Ivan Segré est un philosophe et un talmudiste, deux domaines où mes connaissances sont limitées, et encore plus pour le second. Par ailleurs, je n'ai pas un regard aimable sur Alain Badiou qu'il cite ou critique (Comment oublier l'Albanie, les exactions rouges culturelles, le génocide des khmers rouges, etc ?).

C'est aussi un conteur remarquable. Il convient de lire attentivement sa vision du film Triple 9 de John Hillcoat et le récit concernant son oncle Victor – et son « irrémissible étrangeté » – pour être pris-e dans une mise en abime intellectuelle…
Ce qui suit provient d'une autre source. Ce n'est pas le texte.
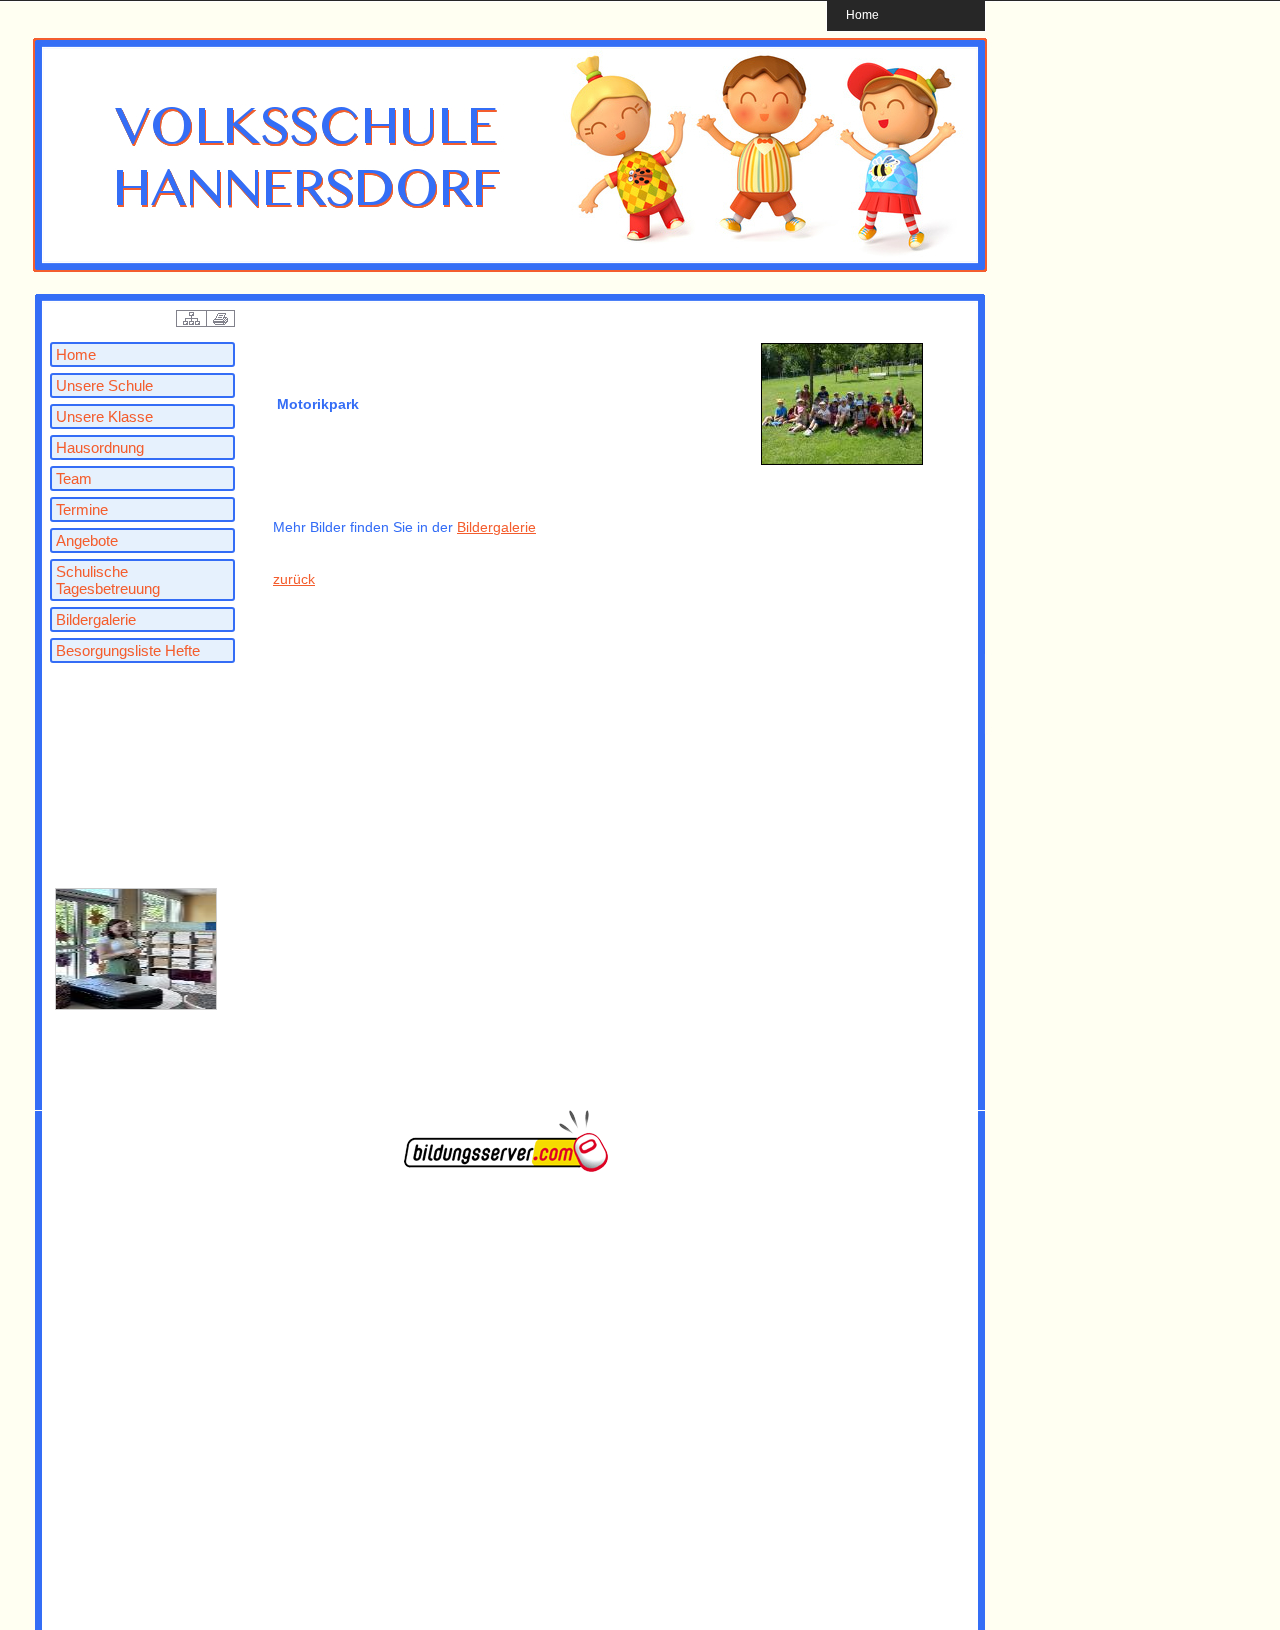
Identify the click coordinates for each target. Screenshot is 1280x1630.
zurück (294, 579)
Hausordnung (100, 447)
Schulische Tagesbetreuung (108, 580)
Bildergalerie (96, 619)
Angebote (87, 540)
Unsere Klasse (104, 416)
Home (862, 14)
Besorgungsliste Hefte (128, 650)
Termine (82, 509)
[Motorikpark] (842, 461)
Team (74, 478)
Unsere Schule (104, 385)
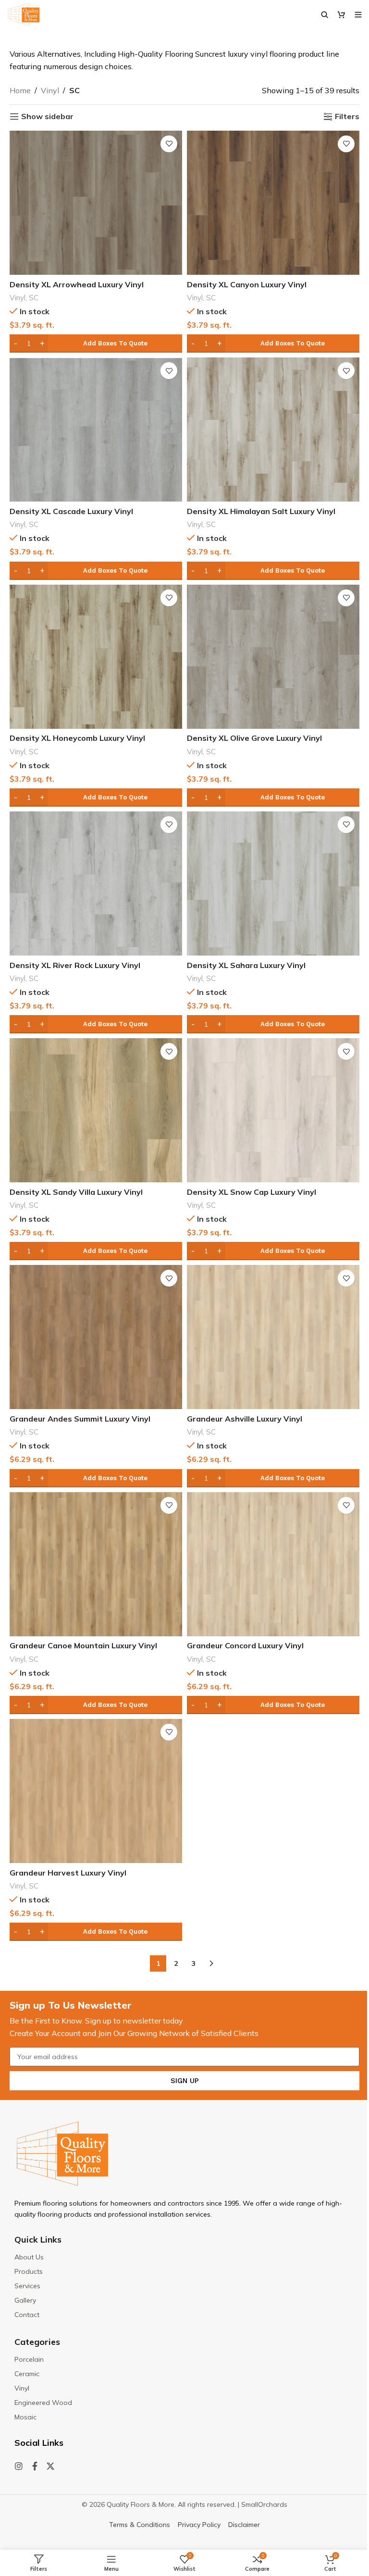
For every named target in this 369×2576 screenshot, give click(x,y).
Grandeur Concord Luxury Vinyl (245, 1645)
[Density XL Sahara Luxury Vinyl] (273, 883)
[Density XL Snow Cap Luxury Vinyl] (273, 1110)
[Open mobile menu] (358, 14)
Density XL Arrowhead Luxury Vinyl (77, 284)
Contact (26, 2314)
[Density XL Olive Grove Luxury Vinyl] (273, 657)
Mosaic (25, 2417)
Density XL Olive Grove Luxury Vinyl (254, 738)
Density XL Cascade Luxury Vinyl (71, 511)
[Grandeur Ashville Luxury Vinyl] (273, 1337)
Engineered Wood (43, 2402)
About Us (29, 2257)
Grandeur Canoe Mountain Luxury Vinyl (83, 1645)
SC (33, 297)
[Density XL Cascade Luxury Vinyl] (96, 429)
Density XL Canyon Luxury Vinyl (247, 284)
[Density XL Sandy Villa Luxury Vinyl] (96, 1110)
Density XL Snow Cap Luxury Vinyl (251, 1192)
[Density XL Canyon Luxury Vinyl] (273, 203)
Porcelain (29, 2359)
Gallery (25, 2300)
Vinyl (50, 90)
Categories (37, 2341)
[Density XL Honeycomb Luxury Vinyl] (96, 657)
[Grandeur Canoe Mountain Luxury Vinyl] (96, 1564)
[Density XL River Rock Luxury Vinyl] (96, 883)
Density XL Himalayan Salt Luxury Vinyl (261, 511)
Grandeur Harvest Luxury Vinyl (68, 1872)
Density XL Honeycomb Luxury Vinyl (77, 738)
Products (28, 2271)
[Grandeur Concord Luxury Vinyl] (273, 1564)
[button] (96, 343)
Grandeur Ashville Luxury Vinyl (244, 1418)
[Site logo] (23, 13)
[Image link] (62, 2153)
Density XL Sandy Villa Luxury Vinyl (76, 1192)
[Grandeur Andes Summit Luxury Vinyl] (96, 1337)
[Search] (324, 14)
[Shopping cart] (341, 14)
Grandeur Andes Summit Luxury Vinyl (80, 1418)
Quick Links (38, 2239)
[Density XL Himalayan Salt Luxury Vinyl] (273, 429)
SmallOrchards (264, 2504)
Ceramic (26, 2373)
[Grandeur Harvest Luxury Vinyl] (96, 1791)
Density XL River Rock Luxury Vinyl (75, 965)
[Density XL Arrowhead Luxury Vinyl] (96, 203)
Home (20, 90)
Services (27, 2286)
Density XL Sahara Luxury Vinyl (246, 965)
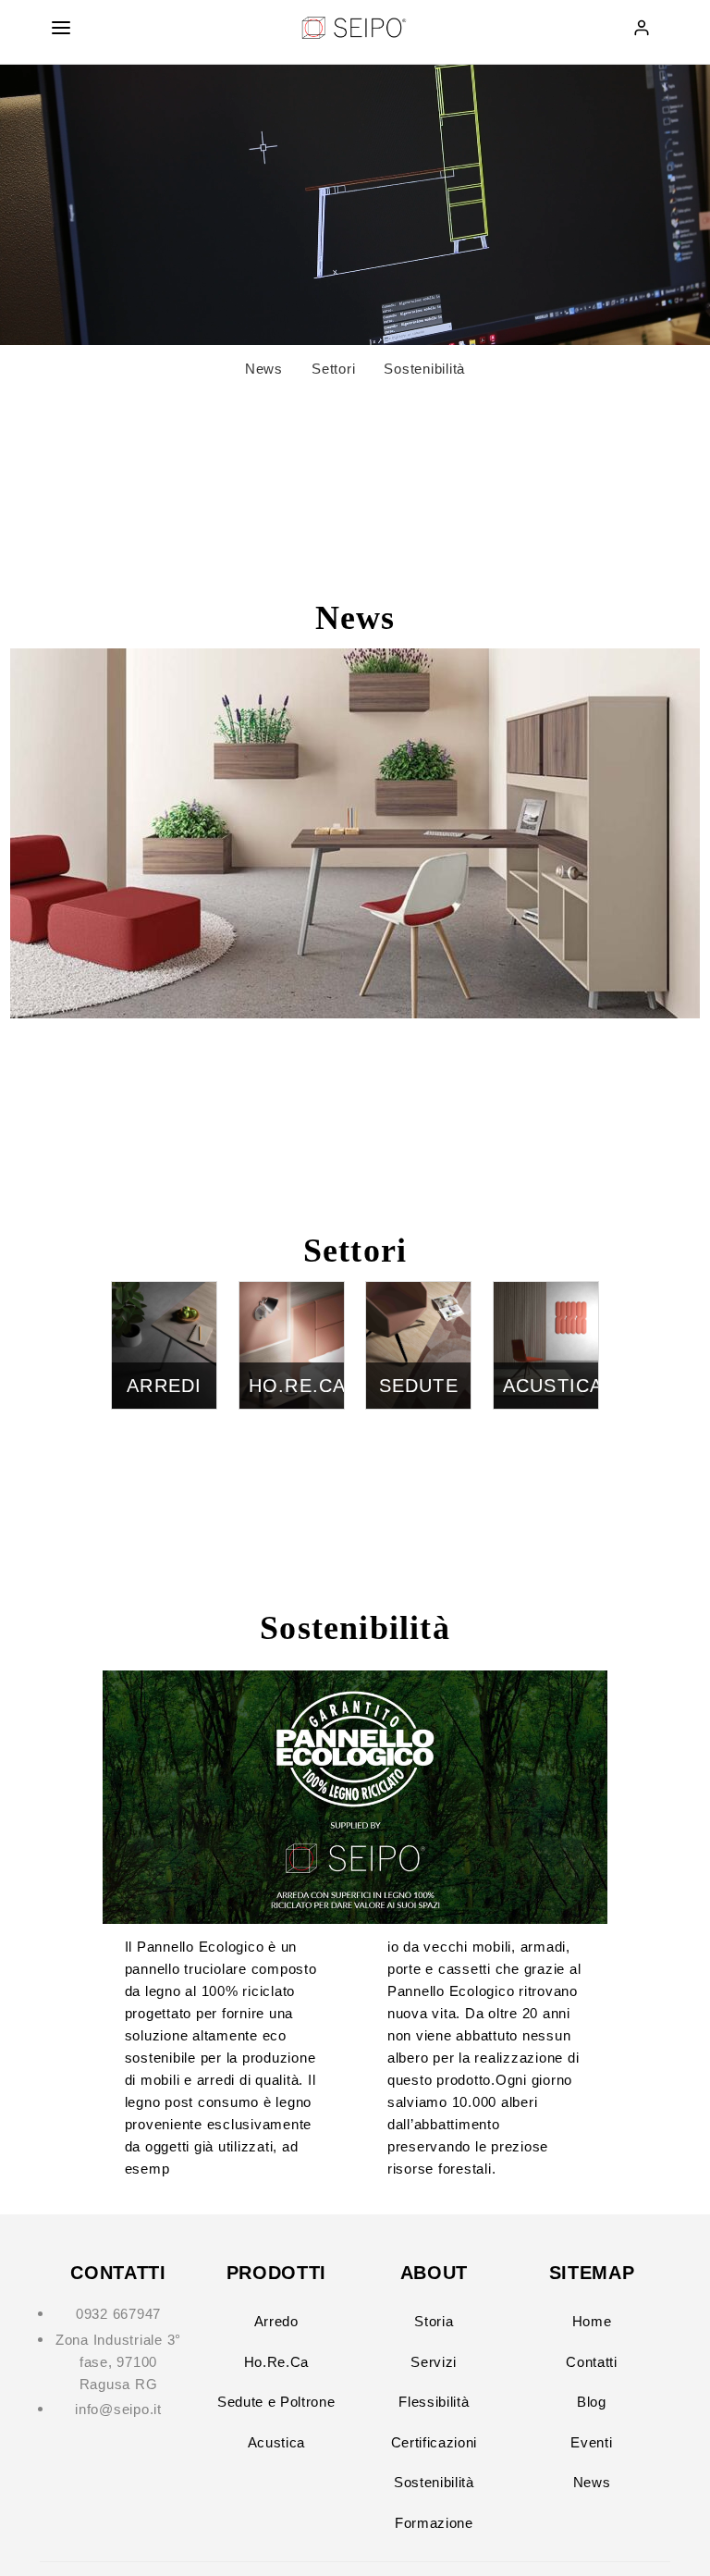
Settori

Que la lectrice ou le lecteur partage – ou non – ses analyses ou ses conclusions politiques, elle et il seront entrainé-e-s à interroger les racines des faits sociaux étudiés et leur transcription en mots. L'auteur propose en effet une plongée radicale, dans les mots et les sens ; une forte incitation à refuser, les simplismes, le noir et blanc, les habits des pingouins de l'universel…

Reste que pour cette invitation à penser la complexité, interroger l'histoire et la politique, les prêt-à-penser sous redingote, l'auteur aurait gagné à expliquer à partir de quel point de vue situé il s'exprimait, l'avertissement et le prologue ne suffisant point.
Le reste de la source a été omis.